Early Monthly Segments is proud to present a rare 16mm print of Black Audio Film Collective’s Handsworth Songs. The film takes as its point of departure the civil disturbances of September and October 1985 in the Birmingham district of Handsworth and in the urban centres of London. Running throughout Handsworth Songs is the idea that the riots were the outcome of a protracted suppression by British society of black presence. The film portrays civil disorder as an opening onto a secret history of dissatisfaction that is connected to the national drama of industrial decline. The ‘Songs’ of the title do not reference musicality but instead invoke the idea of documentary as a poetic montage of associations from British documentarians John Grierson & Humphrey Jennings.

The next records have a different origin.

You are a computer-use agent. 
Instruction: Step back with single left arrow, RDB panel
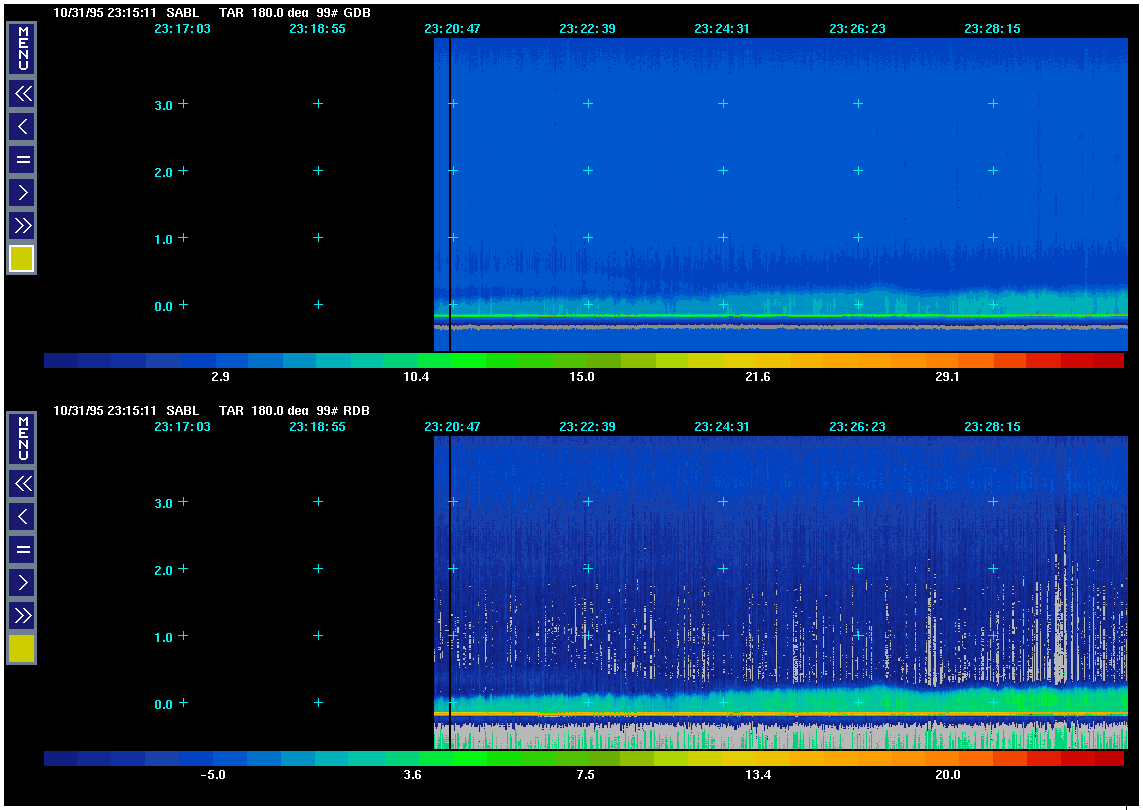pyautogui.click(x=22, y=517)
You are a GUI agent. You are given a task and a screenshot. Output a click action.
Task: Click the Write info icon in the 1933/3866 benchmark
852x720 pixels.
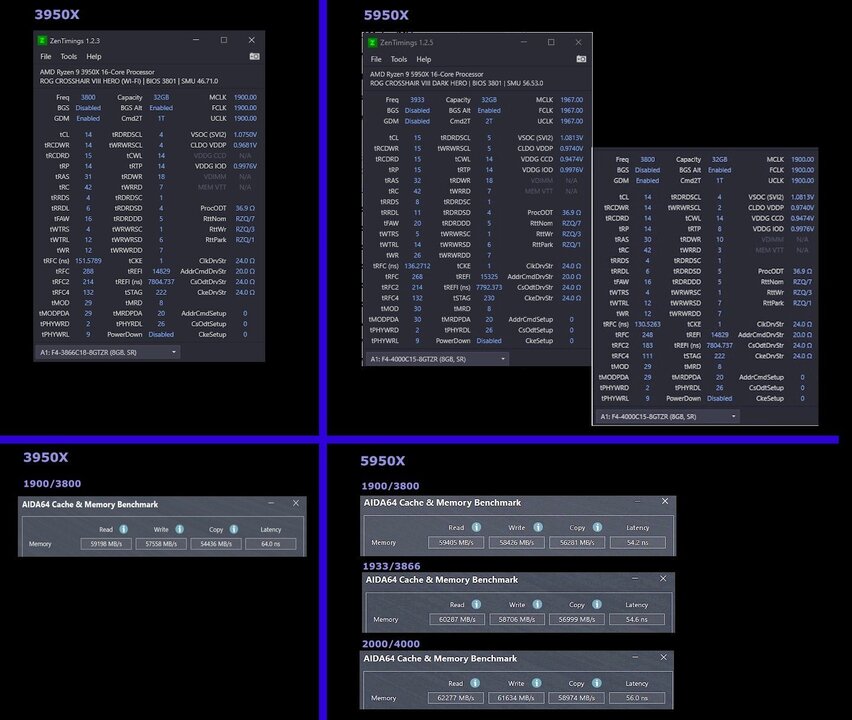536,604
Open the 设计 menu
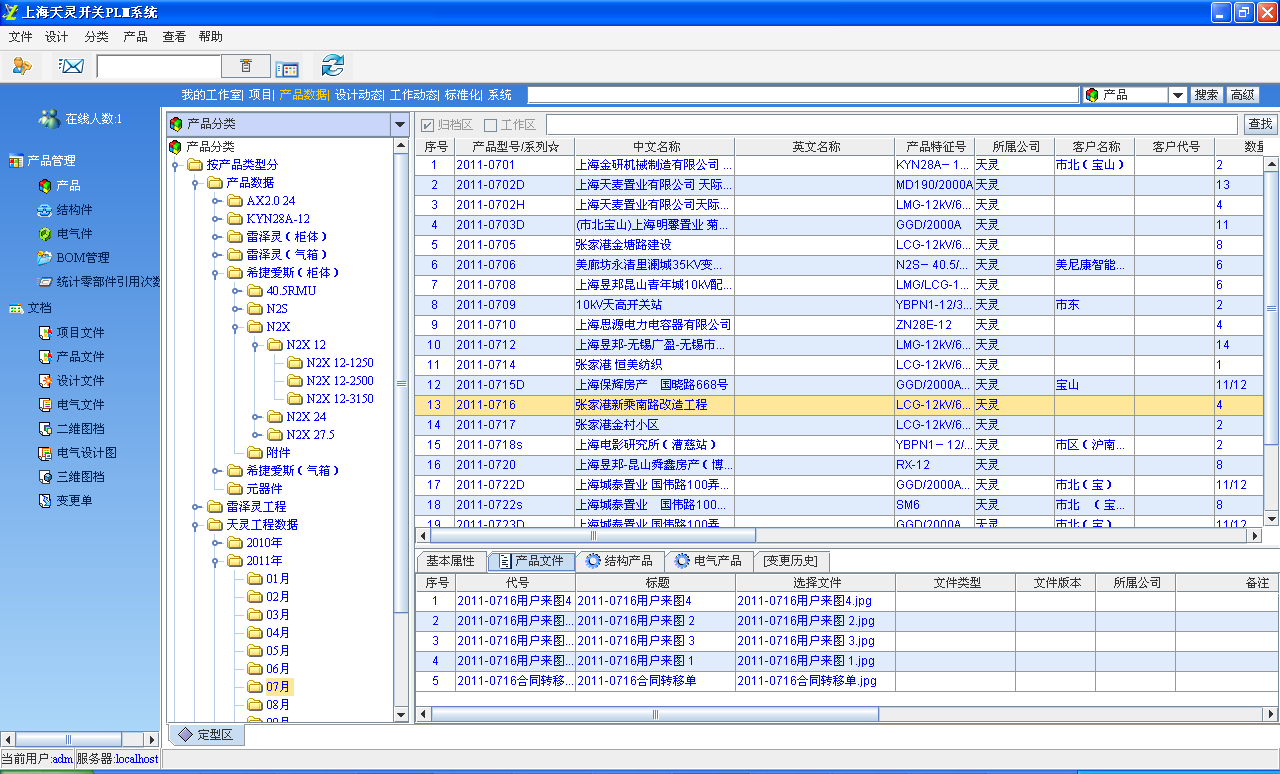 [56, 37]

Preceded by Paul Winkler’s Dark, a heavily-abstracted document of Aboriginal Land Claim demonstrations in the 1970s.
Inaugurated in the UK in 1982 and dissolved in 1998, the seven-person Black Audio Film Collective (BAFC) included John Akomfrah, Reece Auguiste, Edward George, Lina Gopaul, Avril Johnson, David Lawson and Trevor Mathison and produced award winning film, photography, slide, video, installation, posters, interventions: blackaudiofilmcollective.com
Programme:
Handsworth Songs, Black Audio Film Collective, 1986, 16mm, UK, 60 min.
Dark, Paul Winkler, 1974, 16mm, Australia, 19 min.
@ The Gladstone Hotel Ballroom | 1214 Queen Street West
Monday, September 19, 2011 | 9 PM screening, $5 – 10 suggested donation
Note: later starting time and different room.